> **Saved entries**
════════════════════

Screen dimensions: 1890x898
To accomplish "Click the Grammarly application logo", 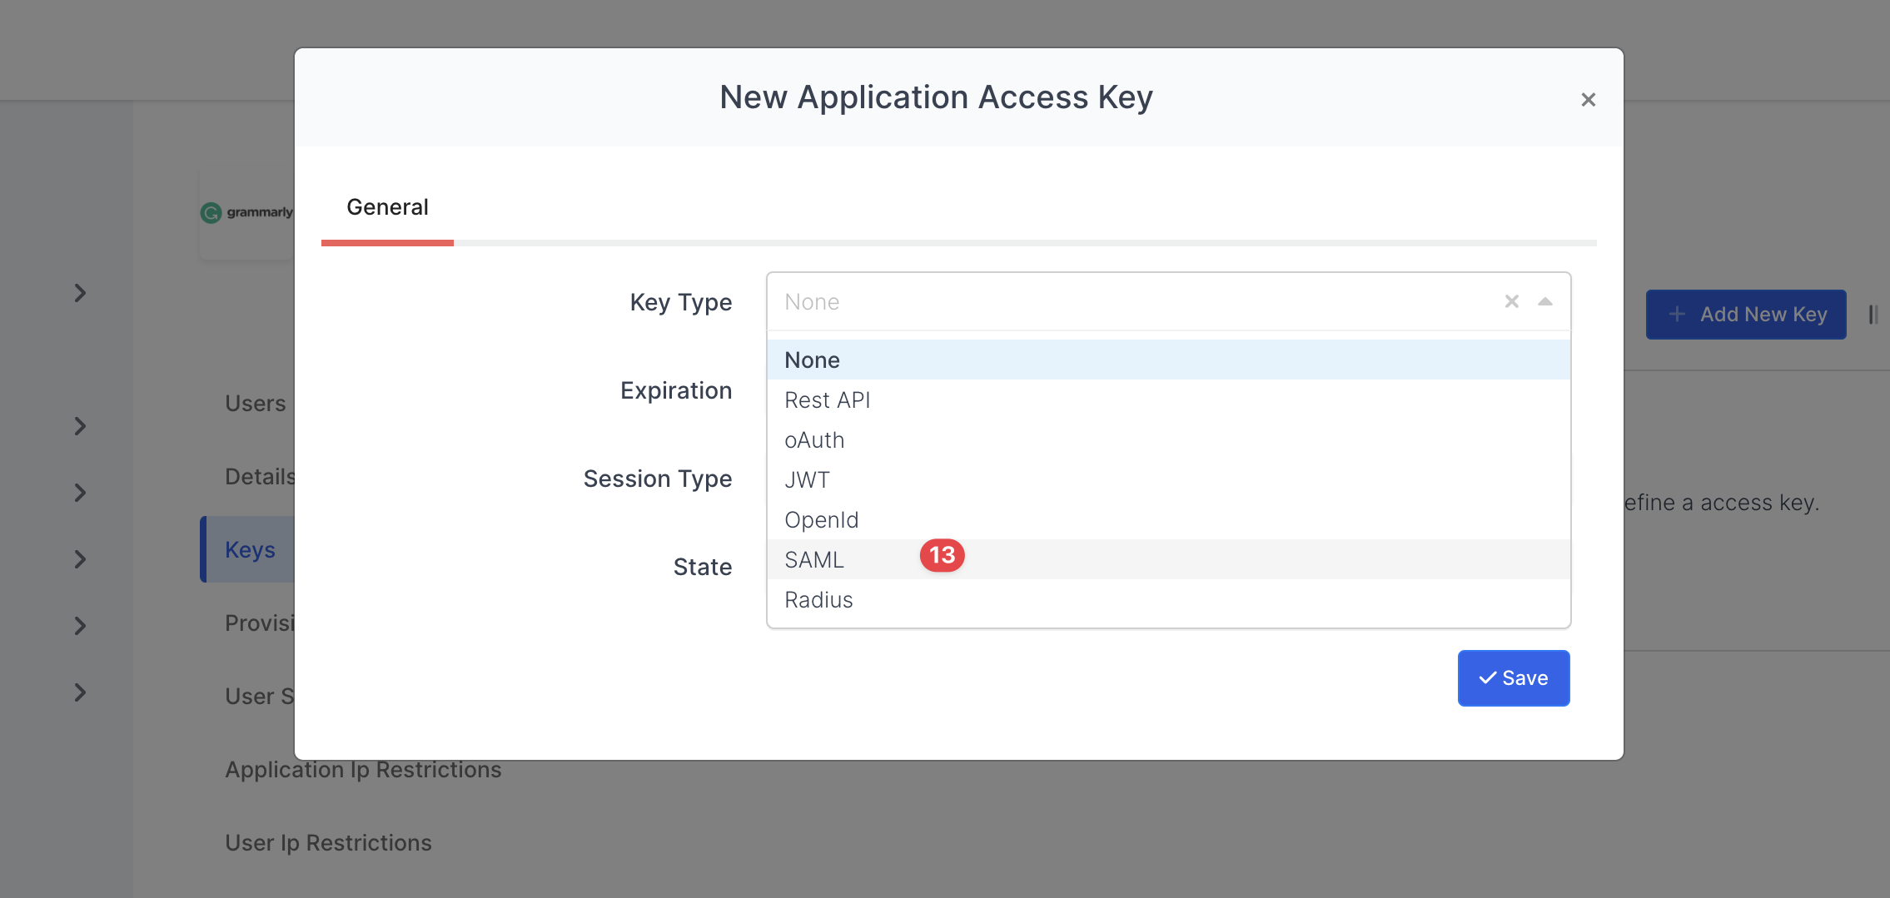I will coord(246,213).
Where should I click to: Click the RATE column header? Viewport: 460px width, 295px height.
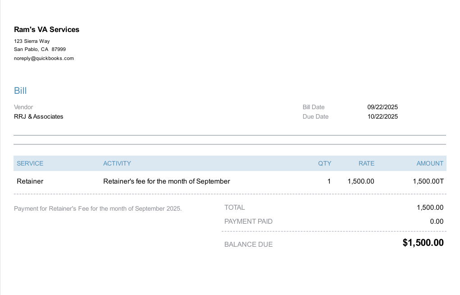click(x=366, y=163)
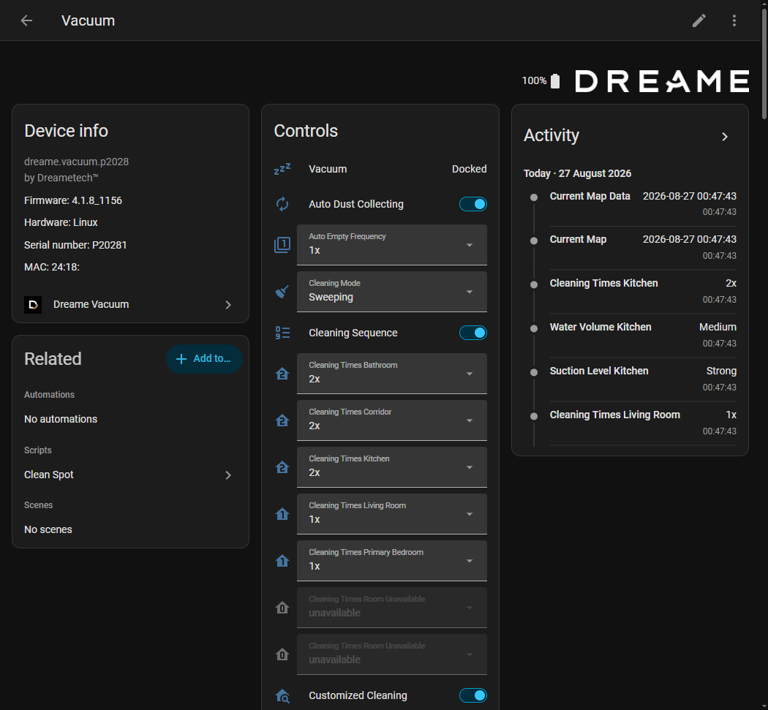Click the battery level icon
This screenshot has height=710, width=768.
[555, 80]
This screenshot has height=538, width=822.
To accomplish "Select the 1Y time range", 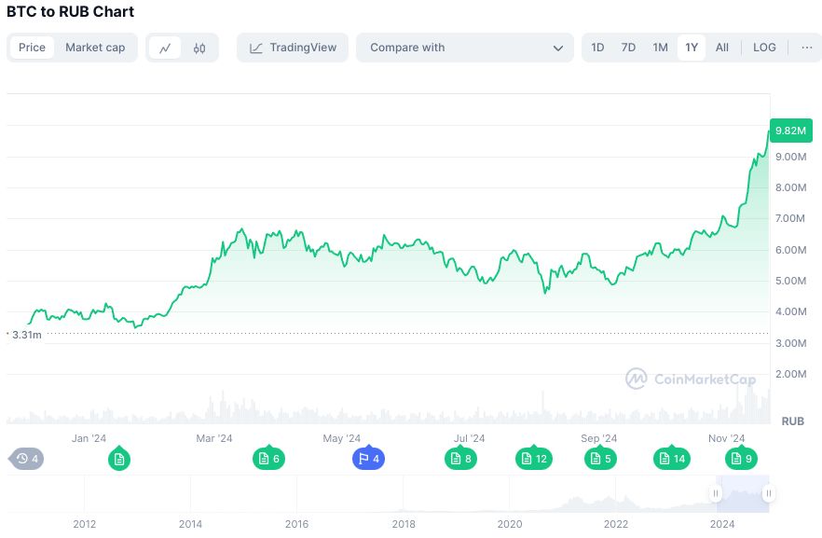I will click(691, 48).
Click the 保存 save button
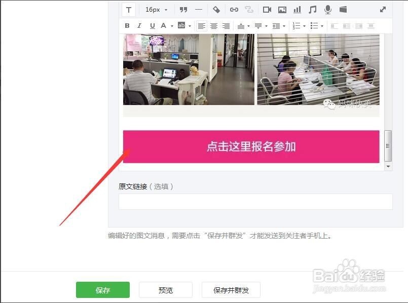The width and height of the screenshot is (408, 303). (102, 290)
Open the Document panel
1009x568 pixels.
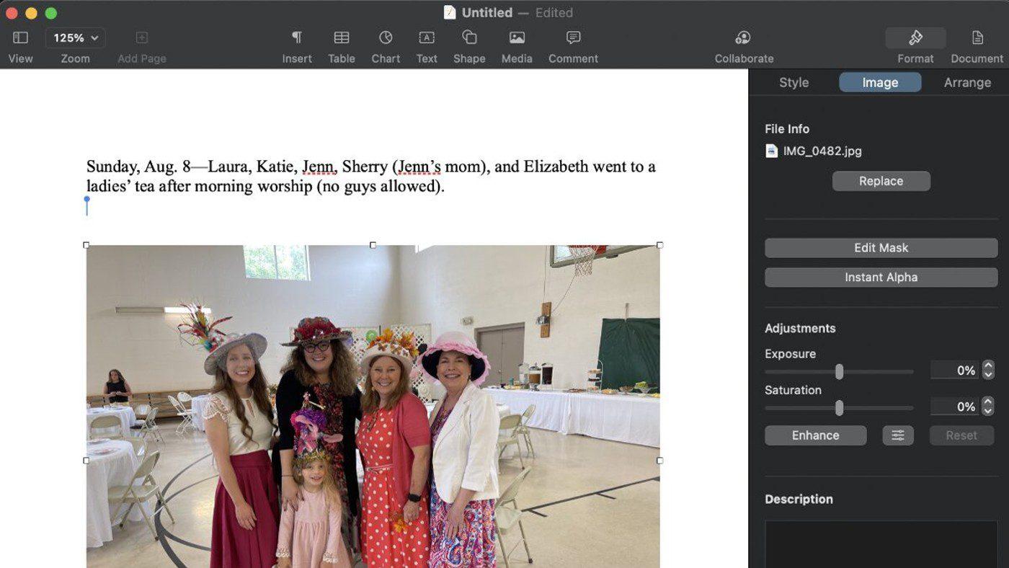point(977,43)
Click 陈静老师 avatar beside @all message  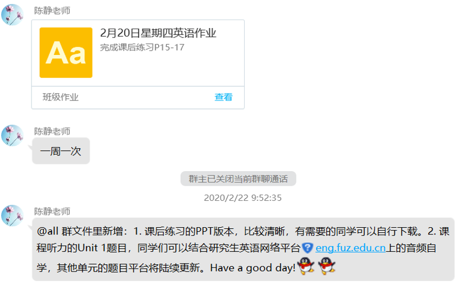12,215
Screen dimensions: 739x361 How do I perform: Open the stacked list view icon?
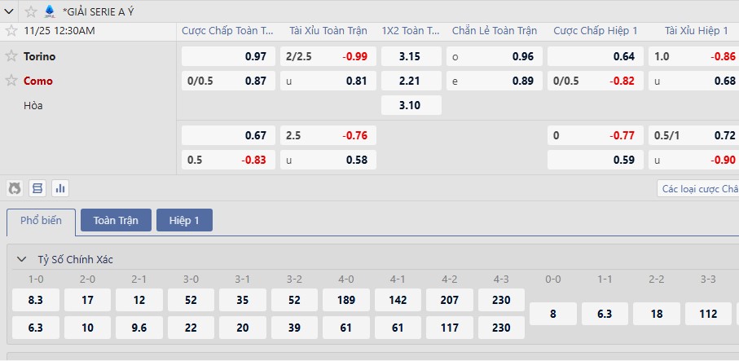(37, 188)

════════════════════

> **Your goal**
Your copy must start at the line that holds "Screen dimensions: 739x361" and end at the last line of the data, both included; it must contain no pictures.

> **The answer**
Screen dimensions: 739x361 How do I perform: Open the stacked list view icon?
(37, 188)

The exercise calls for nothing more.